What you are asked to do |
Nothing but the lines from the one containing "Select Ristorante Pizzeria La Diavola label" through the end of the data below should appear in the answer, each exact and free of pictures.

Record extracts |
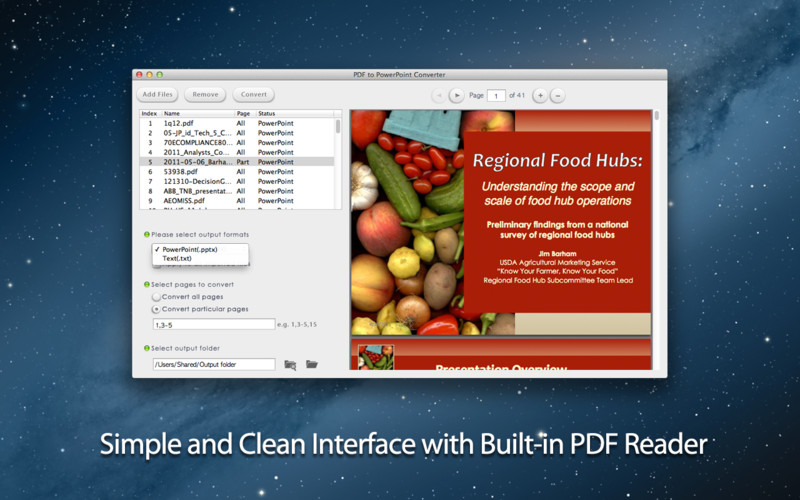Select Convert all pages option
This screenshot has width=800, height=500.
pos(156,297)
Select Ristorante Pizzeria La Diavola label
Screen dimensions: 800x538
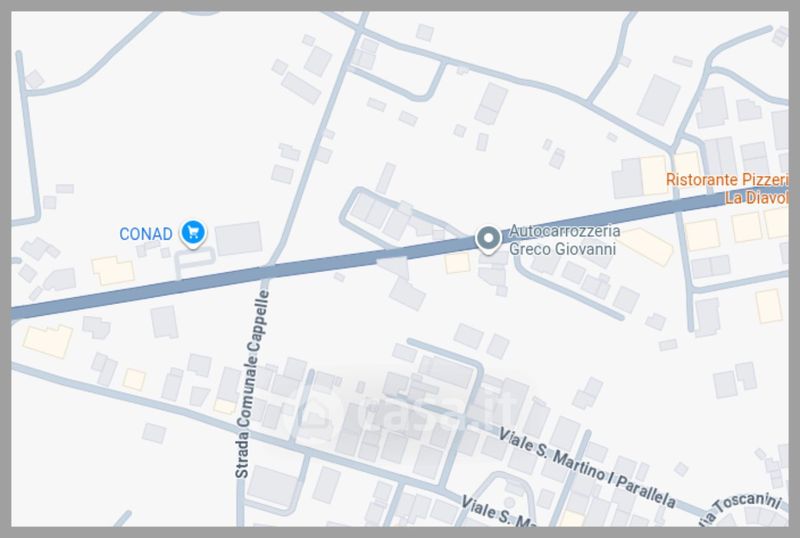(727, 188)
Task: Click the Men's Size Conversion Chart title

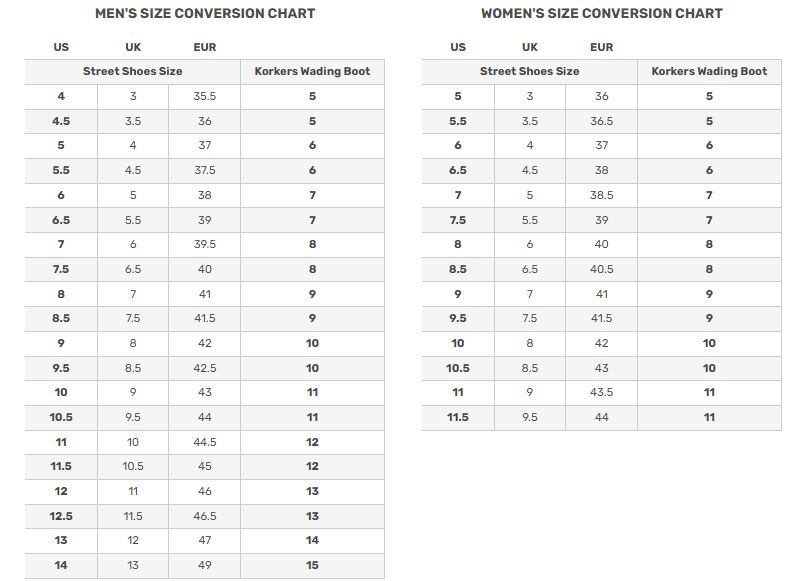Action: point(205,14)
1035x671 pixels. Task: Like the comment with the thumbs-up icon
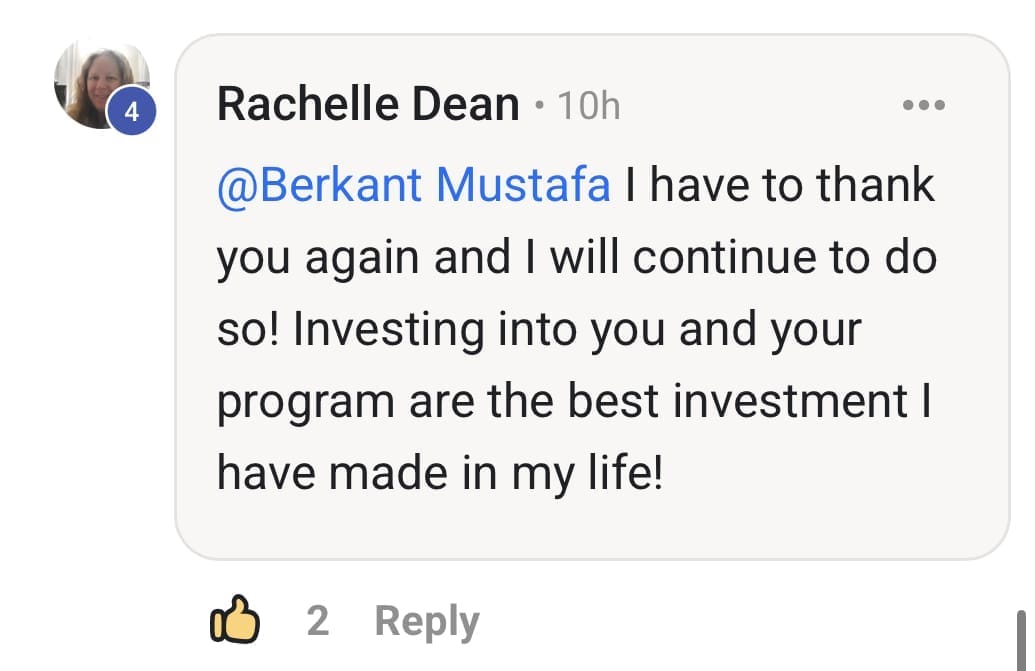pyautogui.click(x=235, y=621)
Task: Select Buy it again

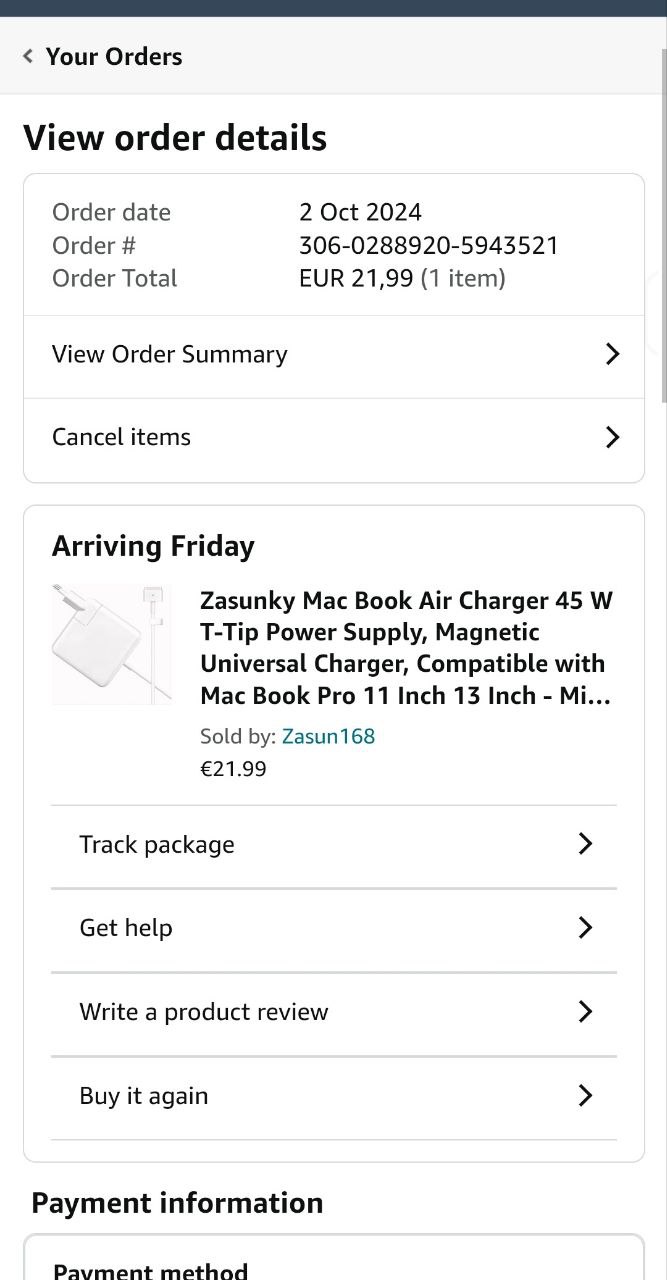Action: [x=144, y=1096]
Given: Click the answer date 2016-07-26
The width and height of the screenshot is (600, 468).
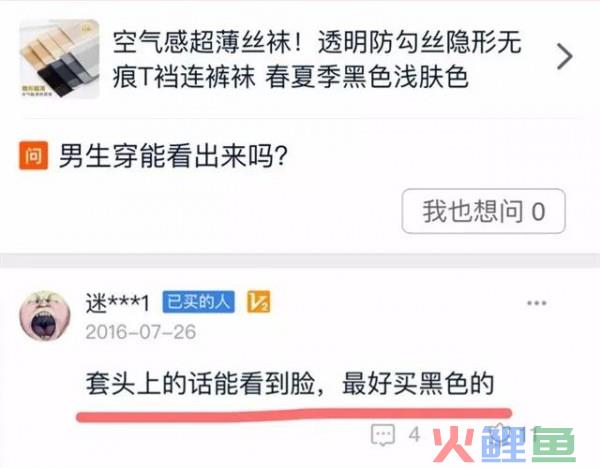Looking at the screenshot, I should 141,332.
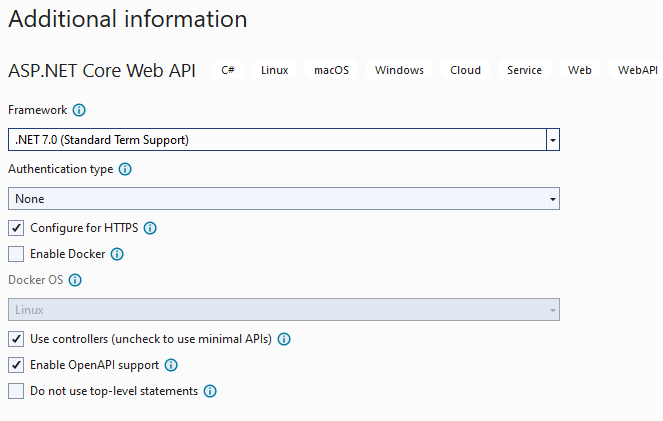Click the info icon beside Framework
Viewport: 663px width, 421px height.
click(79, 110)
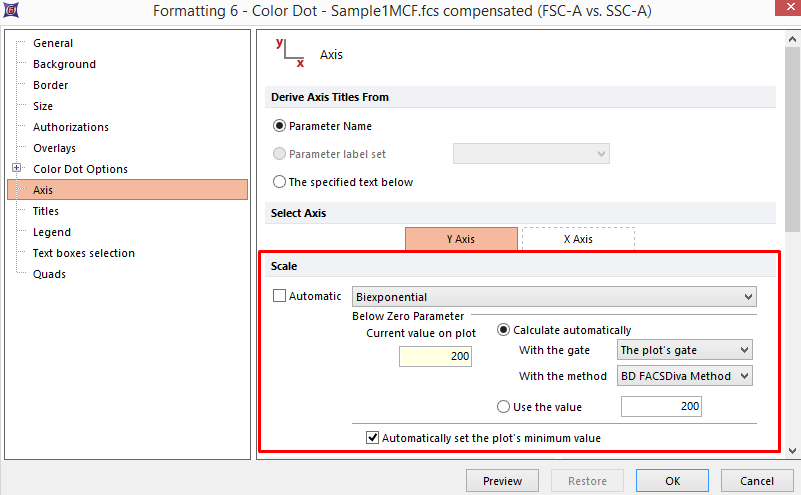
Task: Uncheck automatically set plot's minimum value
Action: (373, 437)
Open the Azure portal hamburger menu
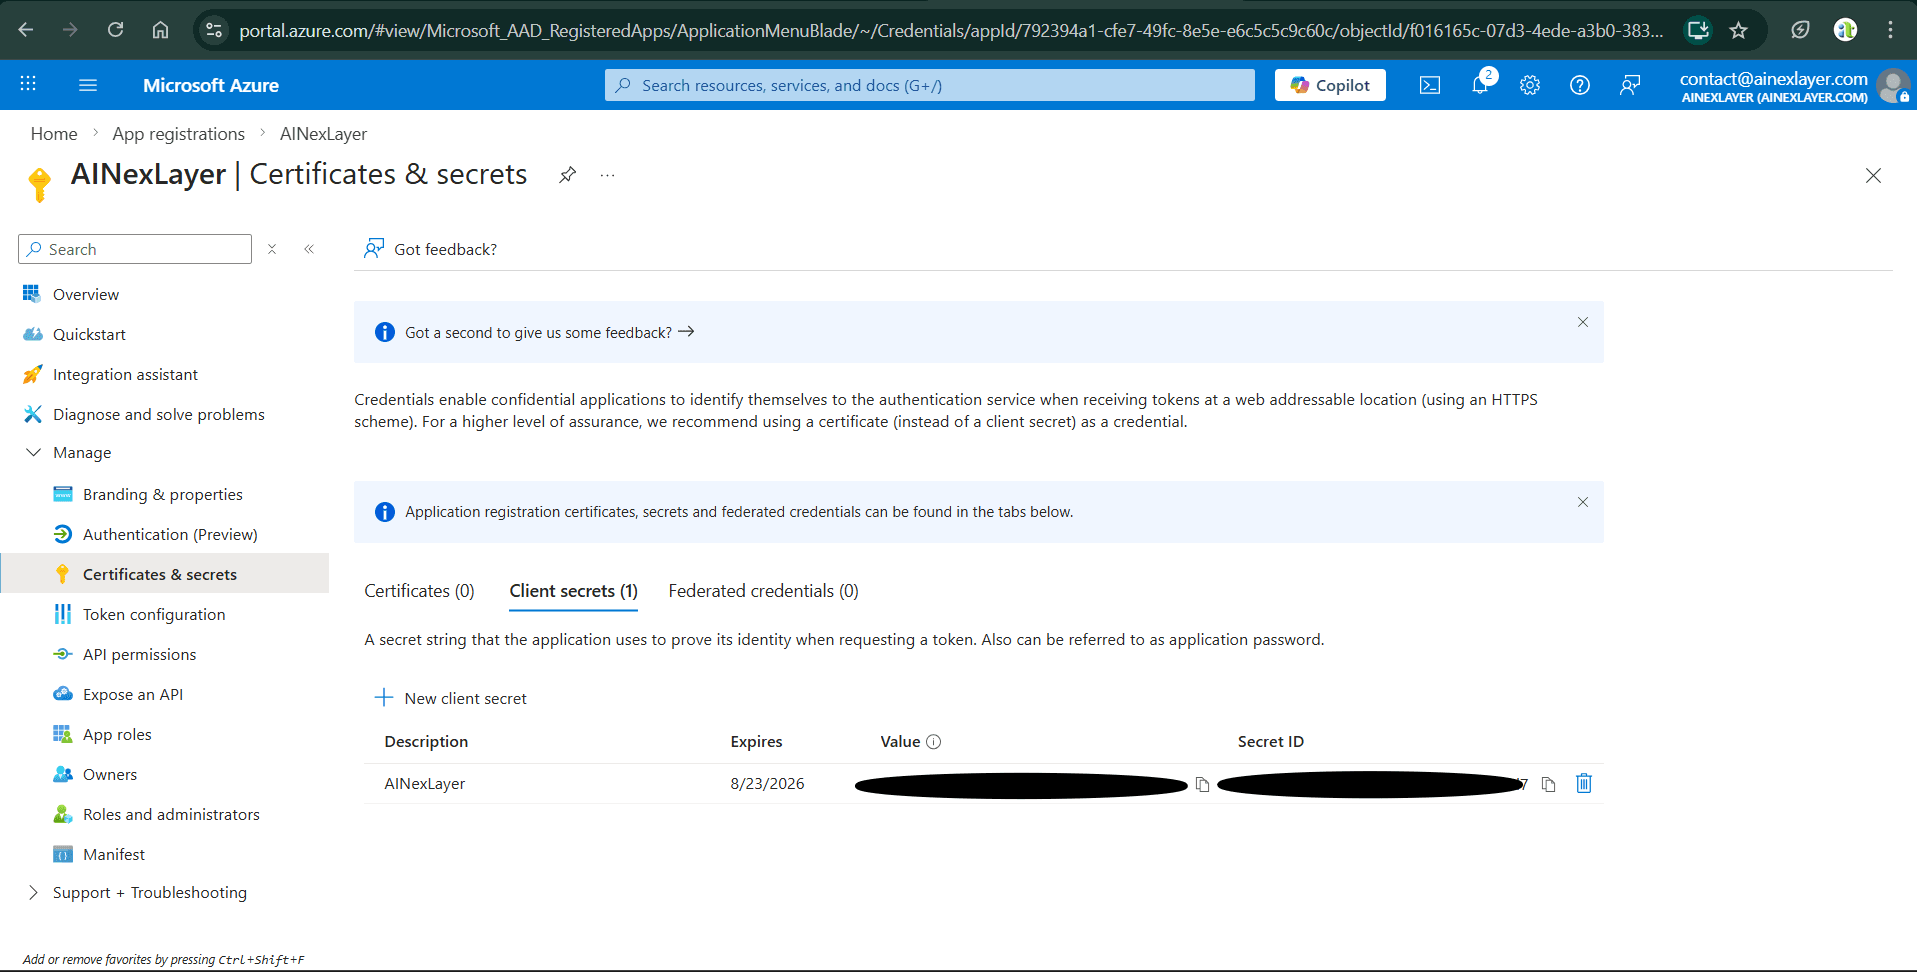This screenshot has width=1917, height=972. pos(88,86)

Task result |
Select Ristorante Pizzeria La Diavola label
Screen dimensions: 800x538
(727, 188)
Task: Click the Men's Size Conversion Chart title

Action: point(205,14)
1035x671 pixels. Task: Like the comment with the thumbs-up icon
pyautogui.click(x=235, y=621)
Task: Select Buy it again

Action: [x=144, y=1096]
Given: Click the answer date 2016-07-26
The width and height of the screenshot is (600, 468).
Looking at the screenshot, I should 141,332.
Click the info icon beside Framework
Viewport: 663px width, 421px height.
click(79, 110)
Task: Uncheck automatically set plot's minimum value
Action: (373, 437)
Open the Azure portal hamburger menu
This screenshot has width=1917, height=972. pos(88,86)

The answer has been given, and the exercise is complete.